__What is expected__
From the first line to the last, set down the data exactly as given.

__Records for the exercise__
※

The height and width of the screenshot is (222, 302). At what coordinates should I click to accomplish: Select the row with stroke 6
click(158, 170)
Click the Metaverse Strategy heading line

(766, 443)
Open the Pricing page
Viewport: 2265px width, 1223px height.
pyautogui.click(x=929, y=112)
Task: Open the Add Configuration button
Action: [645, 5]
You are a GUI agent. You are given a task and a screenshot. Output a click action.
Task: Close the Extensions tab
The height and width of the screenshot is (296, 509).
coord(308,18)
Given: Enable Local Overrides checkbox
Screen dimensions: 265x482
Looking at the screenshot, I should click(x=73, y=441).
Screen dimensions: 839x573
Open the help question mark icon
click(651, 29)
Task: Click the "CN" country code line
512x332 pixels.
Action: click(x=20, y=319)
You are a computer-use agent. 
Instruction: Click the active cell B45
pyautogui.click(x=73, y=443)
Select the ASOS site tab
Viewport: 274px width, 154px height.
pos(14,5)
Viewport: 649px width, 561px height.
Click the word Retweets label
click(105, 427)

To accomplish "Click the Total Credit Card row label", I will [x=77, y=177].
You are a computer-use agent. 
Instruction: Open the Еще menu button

※

__Response__
The height and width of the screenshot is (222, 302). At what coordinates should I click to accomplish: Select the row with stroke 6
click(158, 170)
Click the Metaverse Strategy heading line

(766, 443)
Open the Pricing page
Viewport: 2265px width, 1223px height.
pyautogui.click(x=929, y=112)
Task: Open the Add Configuration button
Action: [645, 5]
You are a GUI agent. You are given a task and a screenshot. Output a click action.
Task: Close the Extensions tab
The height and width of the screenshot is (296, 509).
coord(308,18)
Given: Enable Local Overrides checkbox
Screen dimensions: 265x482
Looking at the screenshot, I should click(x=73, y=441).
Screen dimensions: 839x573
Open the help question mark icon
click(651, 29)
Task: Click the "CN" country code line
512x332 pixels.
Action: click(x=20, y=319)
You are a computer-use agent. 
Instruction: Click the active cell B45
pyautogui.click(x=73, y=443)
Select the ASOS site tab
Viewport: 274px width, 154px height.
pos(14,5)
Viewport: 649px width, 561px height.
Click the word Retweets label
click(105, 427)

To accomplish "Click the Total Credit Card row label", I will [x=77, y=177].
You are a computer-use agent. 
Instruction: Open the Еще menu button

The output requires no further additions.